Senior Emily Ramos, a major in education who admitted she’s not an avid gamer, said working as a lobbyist was an enjoyable way to broaden her knowledge and learn a new skill. She found the other students both welcoming and encouraging, and said it’s nice to have another space to recreate on campus.
“Not everyone is interested in going to the WREC,” she said. “This just adds. It’s hard to say ‘Why should we have this?’ Why shouldn’t we?”
Recreational Sports is working with the Computer Animation and Game Department on opportunities to work together and provide students with the best possible service. The Gaming Lobby will also help the Chico State Gaming Club evolve more towards competitive PC gaming. The club currently has about 40 active members, with a further 40 students making occasional appearances at the events and gatherings.
“PC Gaming is often seen as the pinnacle of gaming. It is the most beautiful and intense, and also the most expensive,” says Ksiazek. “So setting up a dedicated space is really great because it makes it more accessible.”
Senior Angel Tapia, a major in the music industry, is excited to now spend time in the lobby between classes, instead of going home. She’s especially looking forward to seeing how Dungeons and Dragons can evolve with such a space in Chico State.
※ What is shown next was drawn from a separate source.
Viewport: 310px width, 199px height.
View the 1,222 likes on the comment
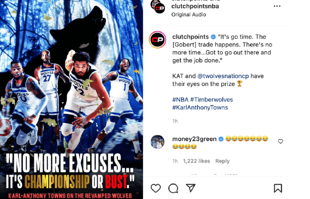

“A lot of people have been waiting for something like this,” added freshman Kadence Simmons, a psychology major. “I’ve heard so many people say, ‘I wish this existed when I was a freshman!’ or ‘Why did they wait to open this until I was about to graduate?’”
Ross expects the space to hold about 45 students at a time, and based on the popularity of other game activities organized, she expects regular attendance to be high.